Collected data
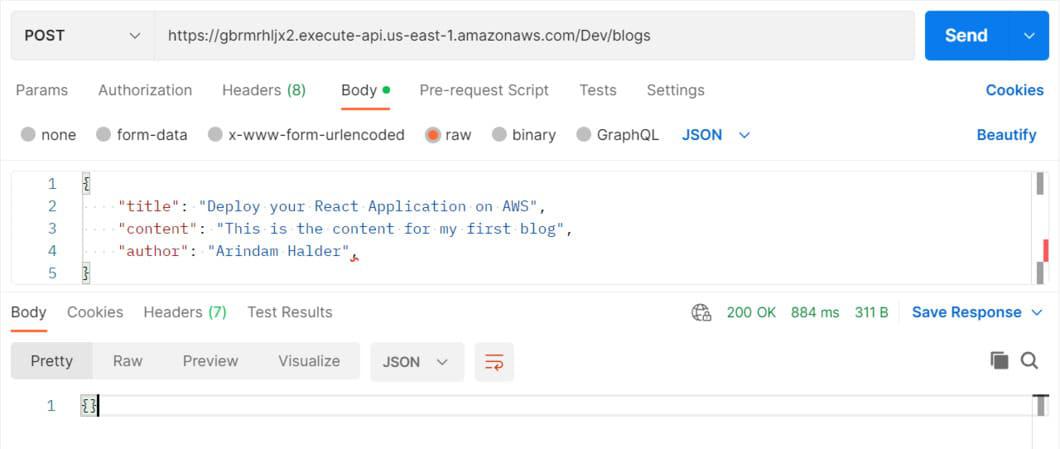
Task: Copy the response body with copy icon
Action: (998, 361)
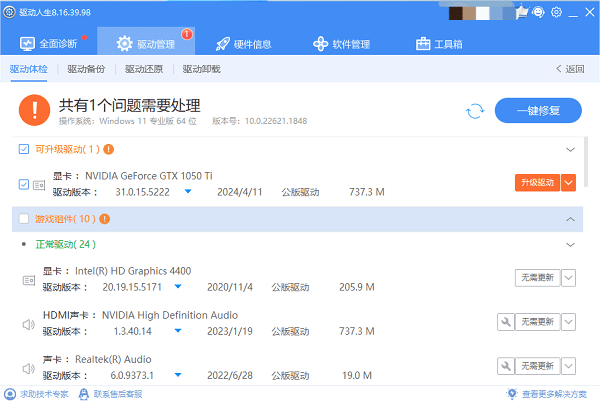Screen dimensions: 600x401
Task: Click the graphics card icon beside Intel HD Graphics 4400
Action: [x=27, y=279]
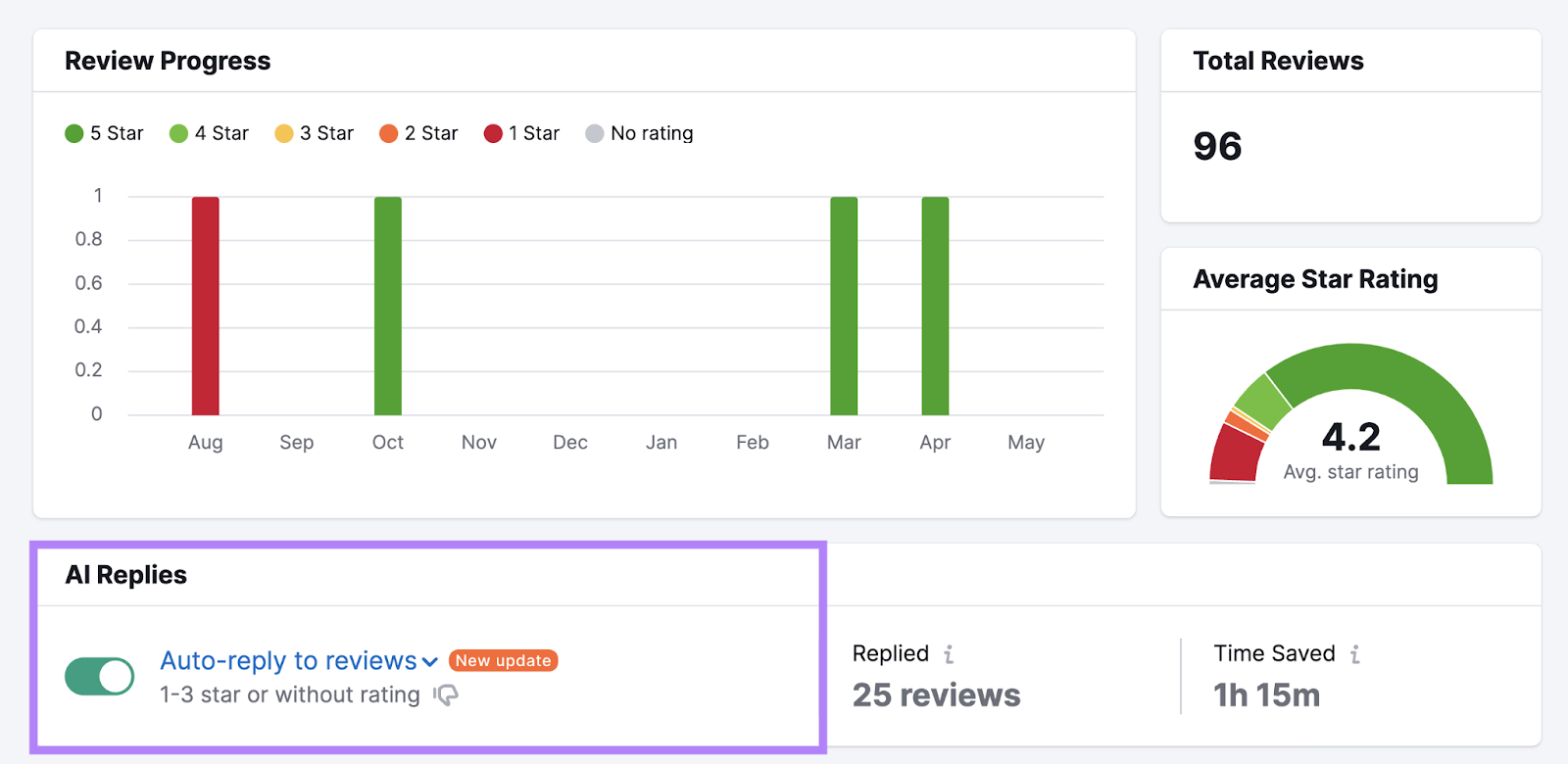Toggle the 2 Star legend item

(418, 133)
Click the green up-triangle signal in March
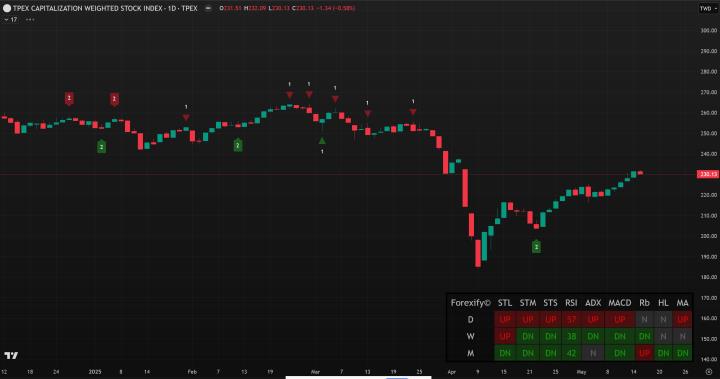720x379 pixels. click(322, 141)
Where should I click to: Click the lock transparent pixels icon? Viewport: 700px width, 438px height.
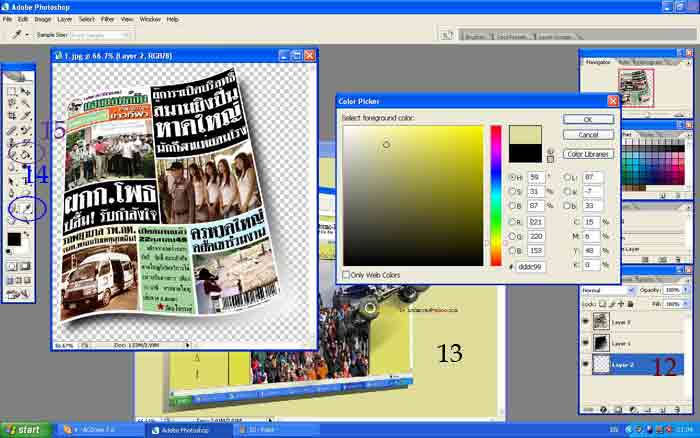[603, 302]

Exercise prompt
Word for word, restate the lines from the line containing "Where should I" through the end of the data, including the first and last of them. Pictures stay out.

Written reply
Where should I click to: Click the lock transparent pixels icon? Viewport: 700px width, 438px height.
[603, 302]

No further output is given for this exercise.